Kevin Bennett, Ph.D. (Advisor); Gary N. Burns, Ph.D. (Committee Member); Mark Draper, Ph.D. (Committee Member); Ion Juvina, Ph.D. (Committee Member)
Doctor of Philosophy (PhD)
Intelligent agent technologies are increasing the potential capacity for systems to behave more autonomously and are enabling more advanced human-autonomy teaming. For instance, future applications of human-autonomy teaming for the command and control of unmanned vehicles are now under consideration. This would involve a shift from a supervisory control approach to a teaming structure. These two approaches, instantiated as the task division and relationship between a human operator and a teammate, were empirically examined. The team’s composition, either human-human or human-autonomy, was also considered. A control station that supports single operator management of multiple simulated unmanned vehicles performing a base defense mission was employed along with a task management interface to support coordination and team cognition.
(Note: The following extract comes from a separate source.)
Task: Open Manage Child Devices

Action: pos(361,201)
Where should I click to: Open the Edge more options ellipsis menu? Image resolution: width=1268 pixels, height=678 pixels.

A 2 x 2 x 2 mixed experimental design was used to evaluate operator-driven (supervisory control) and role-driven (teaming) team structures (within-subjects), across two levels of mission complexity (within-subjects), by both human-human teams and human-autonomy teams (between-subjects). Twenty-four participants completed four 30-minute trials, during which they worked with their teammate to complete a series of mission tasks. The role-driven team structure resulted in increased team performance on all measures with reduced workload. Team performance did not differ for Team Composition but the human-human teams resulted in a greater number of communications, and the teammate was rated higher in terms of trust and reliability. These results indicate that a teaming approach between human operators and autonomy can be beneficial, however, the interfaces need to support teammate interactions and provide transparency. Future research needs are also discussed.